▸ **Assignment**
Using the entries that follow, write out the line containing "You are a computer-use", the line containing "Instruction: Click the", and every line between them, exactly and nothing else.
---------- Data for review ----------
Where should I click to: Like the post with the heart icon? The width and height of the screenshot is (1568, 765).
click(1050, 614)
----------
---------- Data for review ----------
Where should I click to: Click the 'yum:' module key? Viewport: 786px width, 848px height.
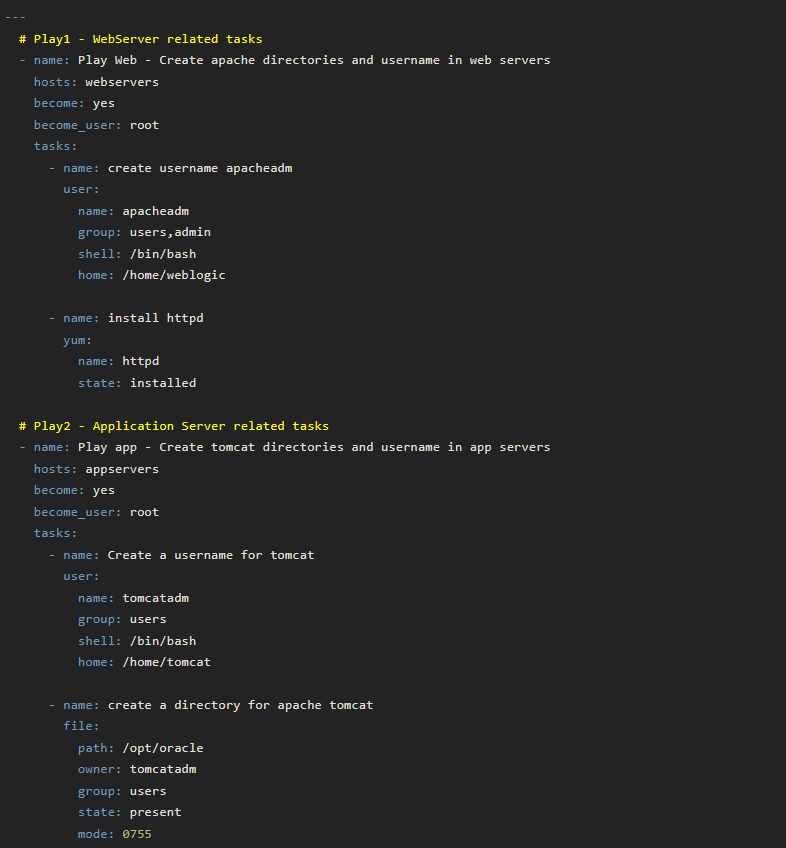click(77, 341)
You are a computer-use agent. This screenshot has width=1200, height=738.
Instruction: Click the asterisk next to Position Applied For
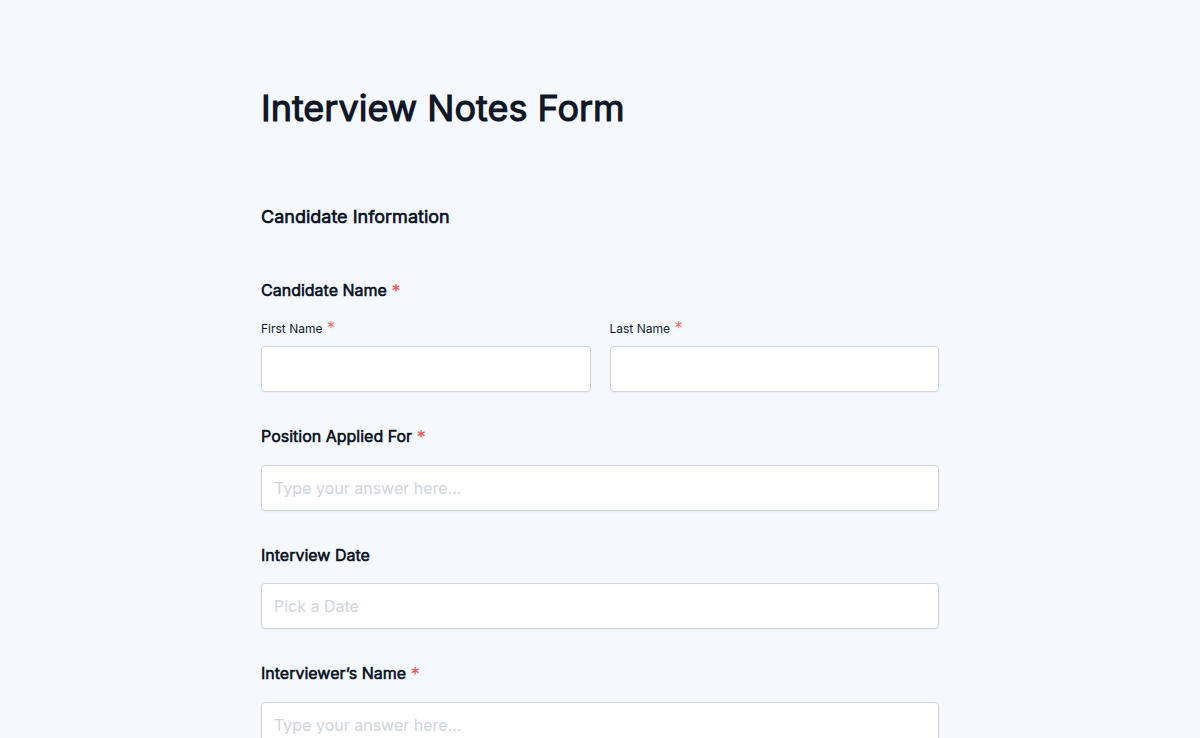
----------
▸ **Reply to the task**
You are a computer-use agent. This screenshot has width=1200, height=738.
Instruction: Click the asterisk next to Position Applied For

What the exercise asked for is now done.